Extracted text
-- Opening Marker --

The Gold Coast Railroad Museum began in 1956, when train enthusiast William J. Godfrey chanced upon the miles of abandoned railroad track snaking through the pineland of University of Miami’s southern campus. He imported a newly retired steam engine to the premises, and a tribute to railroading history began.
Now in a new location in Miami proper, the museum continues to honor trains’ role in American history, with nine exhibits on locomotives, passenger cars, and the Richmond’s Naval Air Station’s fleet. Visitors can hop aboard a full-size diesel locomotive passenger coach, or take a ride a miniature children’s railroad that’s ideal for transporting shipments of Lincoln logs. Alternatively, they can run motorized or free-wheeling trains through a model railroad, which zips through mountain tunnels and circles around to-scale landscapes.

-- Closing Marker --

Dataset entries

-- Opening Marker --

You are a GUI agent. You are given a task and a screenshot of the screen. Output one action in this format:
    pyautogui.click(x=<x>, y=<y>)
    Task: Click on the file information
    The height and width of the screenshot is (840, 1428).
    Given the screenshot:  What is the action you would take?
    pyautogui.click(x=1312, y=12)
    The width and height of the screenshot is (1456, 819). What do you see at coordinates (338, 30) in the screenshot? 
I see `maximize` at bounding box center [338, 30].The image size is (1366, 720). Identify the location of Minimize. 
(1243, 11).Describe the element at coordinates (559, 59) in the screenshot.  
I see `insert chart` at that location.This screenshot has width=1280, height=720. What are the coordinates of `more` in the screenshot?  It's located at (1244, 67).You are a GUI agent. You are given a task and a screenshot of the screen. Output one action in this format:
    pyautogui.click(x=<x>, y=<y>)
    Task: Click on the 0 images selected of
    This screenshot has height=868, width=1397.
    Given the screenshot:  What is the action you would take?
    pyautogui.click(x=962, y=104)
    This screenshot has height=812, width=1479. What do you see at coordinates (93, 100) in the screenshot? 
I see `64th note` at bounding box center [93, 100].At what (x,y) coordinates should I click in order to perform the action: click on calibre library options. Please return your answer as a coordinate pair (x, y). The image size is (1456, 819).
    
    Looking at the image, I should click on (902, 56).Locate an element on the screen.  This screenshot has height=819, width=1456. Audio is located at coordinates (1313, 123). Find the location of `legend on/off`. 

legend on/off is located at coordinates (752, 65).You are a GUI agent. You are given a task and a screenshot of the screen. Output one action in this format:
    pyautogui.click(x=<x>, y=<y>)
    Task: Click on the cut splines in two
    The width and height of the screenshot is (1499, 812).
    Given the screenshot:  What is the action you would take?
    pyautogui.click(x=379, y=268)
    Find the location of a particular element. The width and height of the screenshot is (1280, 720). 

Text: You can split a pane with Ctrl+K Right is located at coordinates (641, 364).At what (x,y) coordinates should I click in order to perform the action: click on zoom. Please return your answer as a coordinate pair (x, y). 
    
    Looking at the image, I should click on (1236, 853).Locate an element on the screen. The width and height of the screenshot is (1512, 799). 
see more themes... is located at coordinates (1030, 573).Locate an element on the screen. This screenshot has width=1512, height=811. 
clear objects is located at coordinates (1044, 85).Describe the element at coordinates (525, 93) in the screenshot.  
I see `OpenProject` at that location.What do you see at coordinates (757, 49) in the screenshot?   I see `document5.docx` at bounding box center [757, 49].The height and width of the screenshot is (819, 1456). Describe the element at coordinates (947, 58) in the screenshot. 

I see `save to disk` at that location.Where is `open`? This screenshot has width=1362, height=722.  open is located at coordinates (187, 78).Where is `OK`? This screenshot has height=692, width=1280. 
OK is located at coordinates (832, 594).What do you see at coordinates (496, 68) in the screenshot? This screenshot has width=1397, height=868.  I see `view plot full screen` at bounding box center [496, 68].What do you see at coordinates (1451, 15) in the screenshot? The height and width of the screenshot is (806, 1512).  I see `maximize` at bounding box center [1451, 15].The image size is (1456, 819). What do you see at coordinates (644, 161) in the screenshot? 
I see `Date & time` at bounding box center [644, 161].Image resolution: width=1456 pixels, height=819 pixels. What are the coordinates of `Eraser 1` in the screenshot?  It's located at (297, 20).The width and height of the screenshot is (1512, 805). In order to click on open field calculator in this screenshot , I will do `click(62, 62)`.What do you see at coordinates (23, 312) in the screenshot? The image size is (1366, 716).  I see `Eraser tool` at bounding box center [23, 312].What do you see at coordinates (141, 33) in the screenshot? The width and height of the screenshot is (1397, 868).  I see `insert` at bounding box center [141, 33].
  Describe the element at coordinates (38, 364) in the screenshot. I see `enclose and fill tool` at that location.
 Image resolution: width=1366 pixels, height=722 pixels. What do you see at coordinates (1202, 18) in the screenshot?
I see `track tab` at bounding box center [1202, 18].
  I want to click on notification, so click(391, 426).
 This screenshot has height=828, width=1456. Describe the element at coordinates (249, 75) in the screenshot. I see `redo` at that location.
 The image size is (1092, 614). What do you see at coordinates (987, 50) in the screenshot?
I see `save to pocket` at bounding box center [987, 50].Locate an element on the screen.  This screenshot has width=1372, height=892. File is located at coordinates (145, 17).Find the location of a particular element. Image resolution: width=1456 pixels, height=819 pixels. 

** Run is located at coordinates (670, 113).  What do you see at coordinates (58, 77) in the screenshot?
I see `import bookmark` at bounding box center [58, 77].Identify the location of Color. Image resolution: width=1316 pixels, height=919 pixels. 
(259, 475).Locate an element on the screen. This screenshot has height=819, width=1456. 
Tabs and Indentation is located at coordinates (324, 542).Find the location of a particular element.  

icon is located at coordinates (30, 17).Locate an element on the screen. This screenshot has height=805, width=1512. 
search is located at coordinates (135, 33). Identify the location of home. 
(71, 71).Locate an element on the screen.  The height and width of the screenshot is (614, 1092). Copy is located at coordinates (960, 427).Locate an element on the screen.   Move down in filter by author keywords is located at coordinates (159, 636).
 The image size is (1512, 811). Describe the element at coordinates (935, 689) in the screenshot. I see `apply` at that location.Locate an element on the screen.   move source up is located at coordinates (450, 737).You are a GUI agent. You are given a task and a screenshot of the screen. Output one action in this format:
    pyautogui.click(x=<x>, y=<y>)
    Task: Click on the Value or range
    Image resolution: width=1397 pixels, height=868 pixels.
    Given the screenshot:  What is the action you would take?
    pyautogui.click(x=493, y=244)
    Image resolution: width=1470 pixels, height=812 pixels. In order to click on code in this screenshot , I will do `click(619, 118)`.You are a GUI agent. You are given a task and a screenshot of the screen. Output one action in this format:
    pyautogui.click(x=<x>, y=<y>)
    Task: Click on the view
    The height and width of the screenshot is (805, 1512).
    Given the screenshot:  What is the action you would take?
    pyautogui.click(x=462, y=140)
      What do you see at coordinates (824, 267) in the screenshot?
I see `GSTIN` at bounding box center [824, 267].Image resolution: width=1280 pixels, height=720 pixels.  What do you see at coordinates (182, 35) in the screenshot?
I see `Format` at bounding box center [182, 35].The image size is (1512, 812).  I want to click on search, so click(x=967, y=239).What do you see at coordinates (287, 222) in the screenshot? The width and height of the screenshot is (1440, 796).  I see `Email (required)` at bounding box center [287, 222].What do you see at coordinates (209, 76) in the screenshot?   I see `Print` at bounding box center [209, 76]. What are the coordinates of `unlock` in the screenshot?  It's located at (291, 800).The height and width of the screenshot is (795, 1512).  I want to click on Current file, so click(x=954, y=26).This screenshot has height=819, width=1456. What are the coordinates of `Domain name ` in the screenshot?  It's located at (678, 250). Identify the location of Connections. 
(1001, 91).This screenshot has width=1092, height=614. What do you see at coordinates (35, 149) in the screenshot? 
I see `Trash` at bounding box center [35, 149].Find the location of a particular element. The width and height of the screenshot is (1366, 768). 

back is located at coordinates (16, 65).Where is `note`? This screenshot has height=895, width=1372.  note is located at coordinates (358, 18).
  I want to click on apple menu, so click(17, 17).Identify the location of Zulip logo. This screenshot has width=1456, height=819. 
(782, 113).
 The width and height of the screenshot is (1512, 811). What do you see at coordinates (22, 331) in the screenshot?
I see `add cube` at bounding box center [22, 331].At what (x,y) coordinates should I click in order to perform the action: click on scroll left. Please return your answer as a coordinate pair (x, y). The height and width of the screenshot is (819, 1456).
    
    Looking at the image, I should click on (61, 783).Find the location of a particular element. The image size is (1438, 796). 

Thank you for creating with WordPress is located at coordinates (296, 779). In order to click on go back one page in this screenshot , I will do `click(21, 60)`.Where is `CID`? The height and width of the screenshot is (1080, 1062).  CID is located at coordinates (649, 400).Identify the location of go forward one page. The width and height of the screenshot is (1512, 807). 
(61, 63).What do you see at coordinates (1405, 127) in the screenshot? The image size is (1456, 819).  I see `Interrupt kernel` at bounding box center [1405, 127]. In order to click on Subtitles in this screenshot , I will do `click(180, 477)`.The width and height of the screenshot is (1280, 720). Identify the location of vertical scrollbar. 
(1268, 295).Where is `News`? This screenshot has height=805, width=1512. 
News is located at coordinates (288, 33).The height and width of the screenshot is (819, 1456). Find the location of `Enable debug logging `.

-- Closing Marker --

Task item
Answer these questions from the text about the Gold Coast Railroad Museum:
(a) In what year did the museum begin?
(b) Who came across the abandoned railroad track on the University of Miami's southern campus?
(c) How many exhibits does the museum have at its location in Miami proper?

Result of the exercise
(a) 1956
(b) William J. Godfrey
(c) Nine